According to Lieutenant General Rocky Ricardo Meade, the most significant issues affecting Jamaica are organized criminal gangs, illicit trafficking, and associated violence.
“The organized criminal gangs defending their turf will fight each other for influence […], illicit trafficking, and for the resources and funding from that,” said the Jamaica Defence Force (JDF) chief of Defence Staff in a recent interview with Diálogo. For Lt. Gen. Meade, the long-standing partnership between the island-country and the United States is paramount in the fight against these threats. “We are friends and neighbors, we share the same ideology, values, and we have the same threats — natural and man-made threats: the organized criminals involved in trafficking and anything that they can make a profit from, and there are natural phenomenon that affect us equally. So, we work together so that we can better tackle those threats.”
One important piece to make this partnership even stronger is the exchange of logistics support, supplies, and services between the United States and Jamaica. To help simplify this process — not only with Jamaica, but with several partner nations around the world — and to provide the basic framework for cooperation in military logistics matters, the United States enacted the Acquisition and Cross-Servicing Agreement (ACSA) in the early 1980s. This international agreement does not commit a country to any military action but provides for the exchange of logistics support, supplies, and services on a reimbursable basis.

USNS Comfort in Jamaica
Even though the United States has an ACSA with Jamaica since 2015, it was only after the October 2019 visit of the hospital ship USNS Comfort that both nations used the agreement for the first time. The Comfort was anchored off the coast of Kingston for a six-day medical mission, and its medical crew worked closely with health and government partners in Jamaica to provide care on the ship and at land-based medical sites, helping to relieve pressure on national medical systems.

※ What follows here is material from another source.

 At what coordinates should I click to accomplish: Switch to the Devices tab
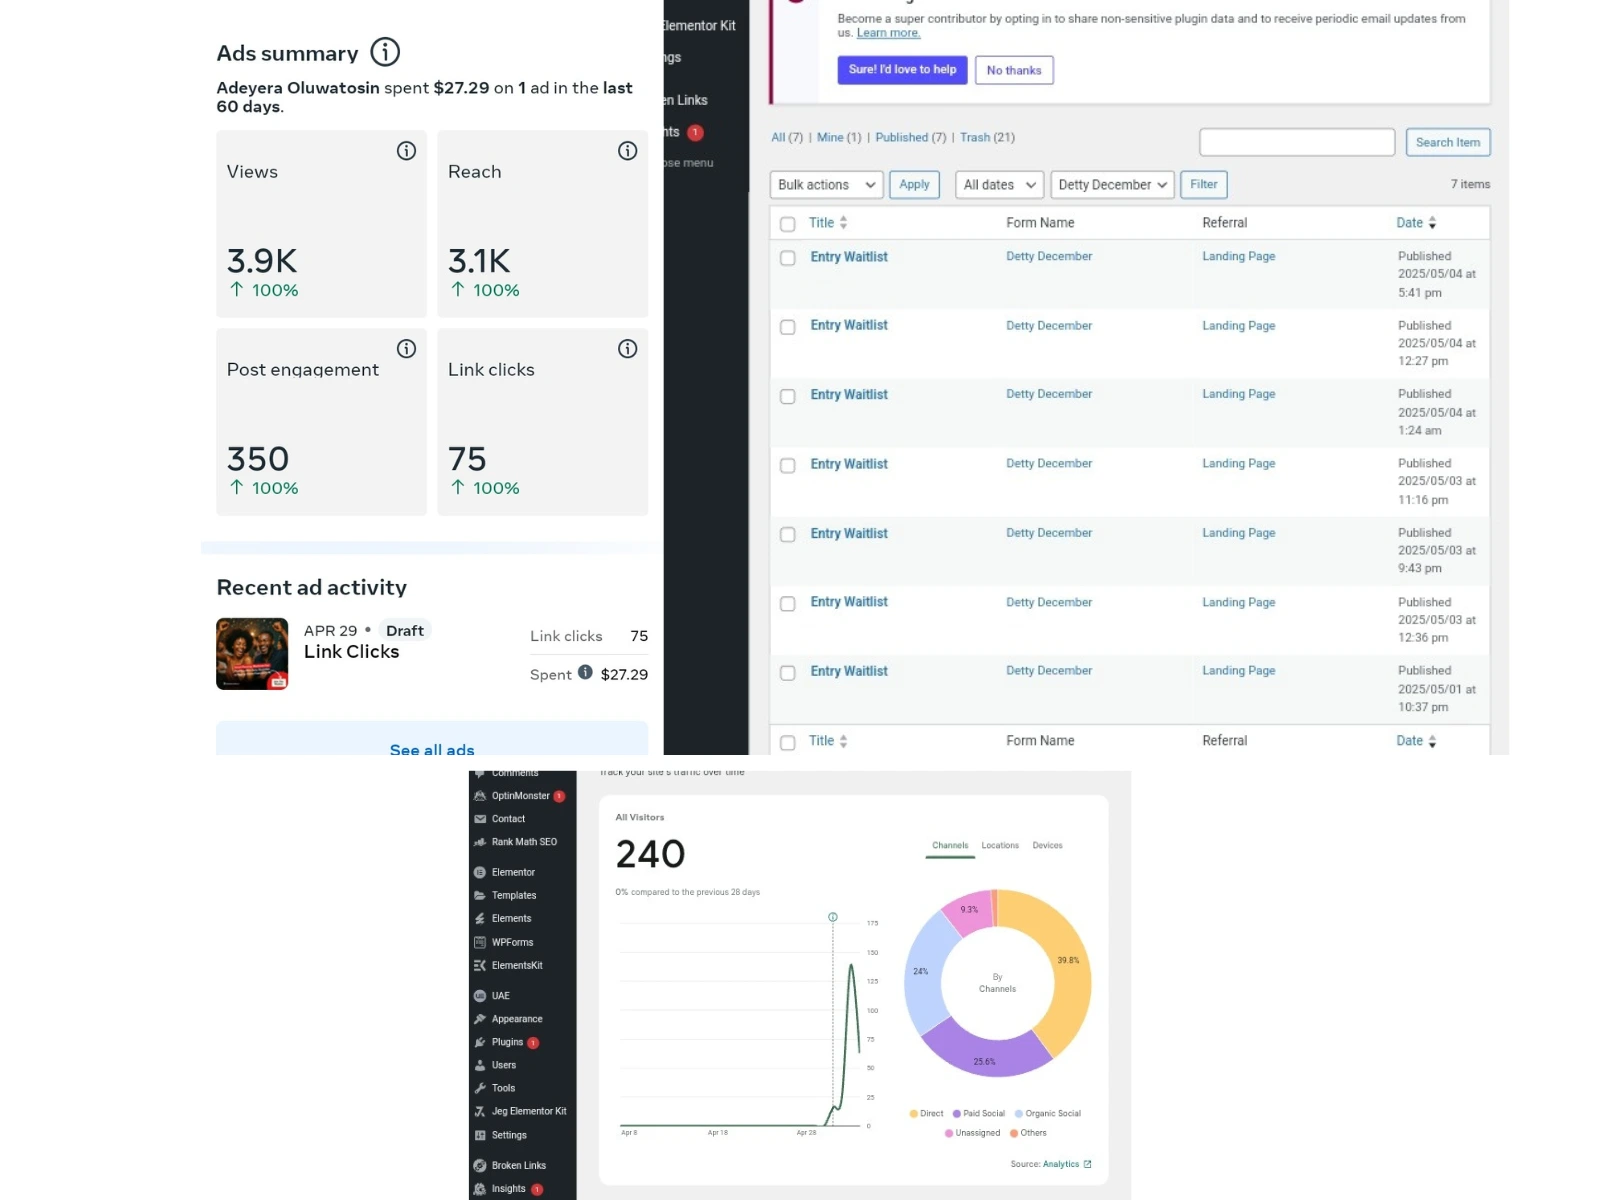point(1047,846)
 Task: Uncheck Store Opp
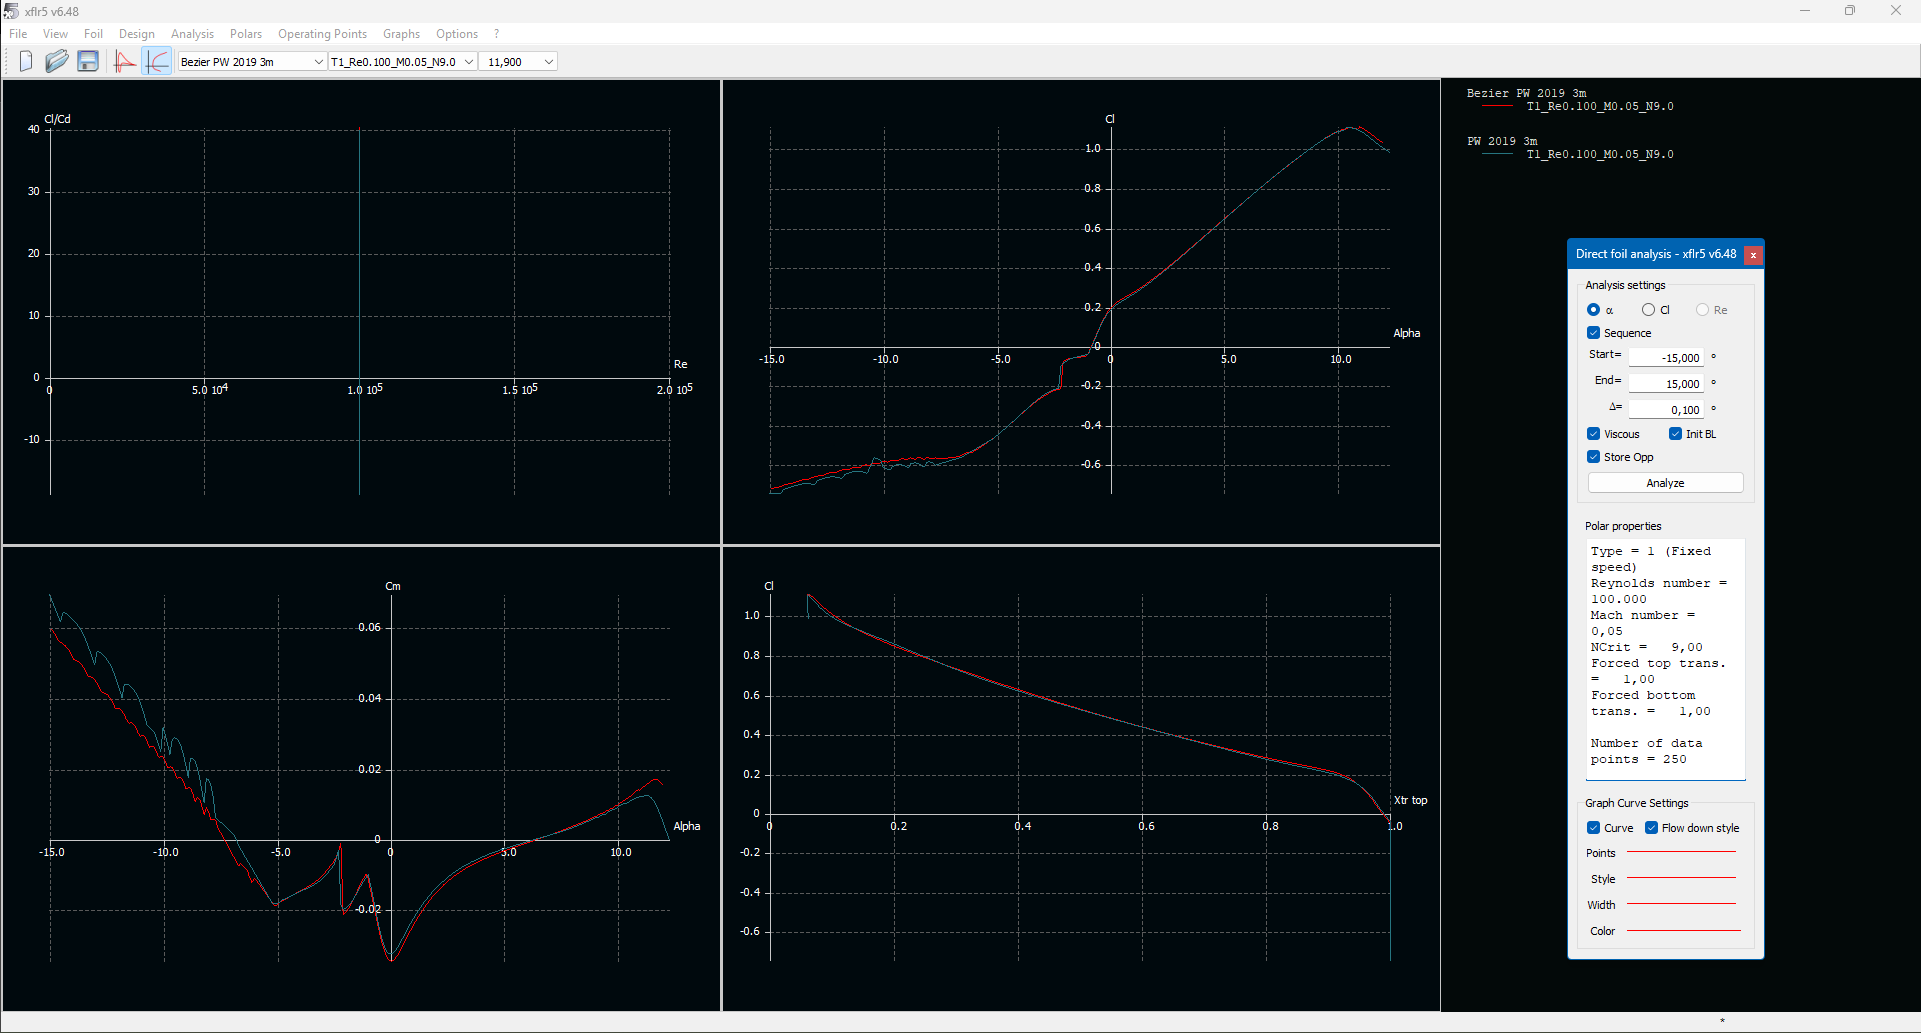pos(1593,456)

This had an associated cost for the Jamaican government, which due to a prior agreement, would be reimbursed by U.S. Southern Command (SOUTHCOM). “Jamaica needed some cameras and drones to help fight crime, especially narcotrafficking. The amount we were going to send back to the country for the goods and services they [had] already provided us during the Comfort visit was about the same [as that] of some drones and cameras SOUTHCOM had in excess, so both the U.S. and Jamaica agreed that this would be a win-win situation, and we transferred the equipment to them,” said U.S. Army Major Baron Mason, U.S. Embassy Military Liaison in Jamaica.
The beneficiary of the equipment transfer was the JDF, which put the cameras and drones to use almost immediately. “The drones transferred from SOUTHCOM to the JDF have already proven their immense value to us. We have used them for tactical support to our troops on operations as well as for mid-level, aerial surveillance of target locations. Even now, as we grapple with this coronavirus threat here in Jamaica, the drones have been deployed to quarantined areas to help us monitor and enforce the quarantine boundary lines. They have truly been a force multiplier as we take on our ever-expanding duties and roles,” said Colonel Mahatma Williams who, among other duties, is responsible for public relations and communications for the JDF.
According to the U.S. Department of Defense, as of February 2020, the United States has ACSAs with 120 countries.